- **ABOUT THIS EXERCISE**:
From the entries below, extract every line that includes the word "toolbar".
[Opening PROVIDED INFORMATION section]
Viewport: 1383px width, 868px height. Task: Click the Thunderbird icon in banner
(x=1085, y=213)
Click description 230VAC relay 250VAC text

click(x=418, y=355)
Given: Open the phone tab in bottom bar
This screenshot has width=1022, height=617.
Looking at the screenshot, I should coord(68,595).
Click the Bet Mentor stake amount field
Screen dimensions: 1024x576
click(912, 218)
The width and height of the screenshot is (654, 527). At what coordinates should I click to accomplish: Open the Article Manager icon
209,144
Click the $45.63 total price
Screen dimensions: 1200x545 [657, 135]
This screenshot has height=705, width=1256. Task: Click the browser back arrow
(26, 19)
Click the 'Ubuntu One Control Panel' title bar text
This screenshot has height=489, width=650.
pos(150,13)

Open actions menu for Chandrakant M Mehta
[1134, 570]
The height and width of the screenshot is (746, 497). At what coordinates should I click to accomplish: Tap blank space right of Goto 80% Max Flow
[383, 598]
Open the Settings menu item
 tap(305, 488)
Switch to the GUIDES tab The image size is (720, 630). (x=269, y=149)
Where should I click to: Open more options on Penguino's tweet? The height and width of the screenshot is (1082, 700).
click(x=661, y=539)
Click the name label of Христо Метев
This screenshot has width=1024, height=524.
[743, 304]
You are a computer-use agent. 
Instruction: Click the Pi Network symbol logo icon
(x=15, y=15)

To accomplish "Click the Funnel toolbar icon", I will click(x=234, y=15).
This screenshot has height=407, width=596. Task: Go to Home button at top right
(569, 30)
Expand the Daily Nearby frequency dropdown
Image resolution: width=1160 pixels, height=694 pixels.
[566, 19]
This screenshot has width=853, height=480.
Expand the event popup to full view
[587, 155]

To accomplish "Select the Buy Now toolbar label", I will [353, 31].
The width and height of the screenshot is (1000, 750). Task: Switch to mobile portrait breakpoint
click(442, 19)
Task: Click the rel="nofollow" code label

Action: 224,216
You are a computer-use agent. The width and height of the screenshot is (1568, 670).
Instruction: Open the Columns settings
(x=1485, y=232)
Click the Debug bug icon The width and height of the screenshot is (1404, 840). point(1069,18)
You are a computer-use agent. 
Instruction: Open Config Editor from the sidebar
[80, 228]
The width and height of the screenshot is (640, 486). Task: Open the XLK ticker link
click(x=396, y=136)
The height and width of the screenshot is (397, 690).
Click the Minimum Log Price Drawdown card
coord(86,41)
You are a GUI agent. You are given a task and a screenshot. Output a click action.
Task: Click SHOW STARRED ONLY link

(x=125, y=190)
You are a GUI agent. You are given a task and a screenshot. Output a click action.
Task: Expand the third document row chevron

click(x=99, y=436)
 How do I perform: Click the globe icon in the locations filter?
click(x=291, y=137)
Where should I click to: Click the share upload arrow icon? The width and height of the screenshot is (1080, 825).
[Closing PROVIDED INFORMATION section]
- **RESPONSE TO THE EXERCISE**:
To accomplish "Click the Funnel toolbar icon", I will click(x=234, y=15).
To accomplish "Select the Buy Now toolbar label", I will [353, 31].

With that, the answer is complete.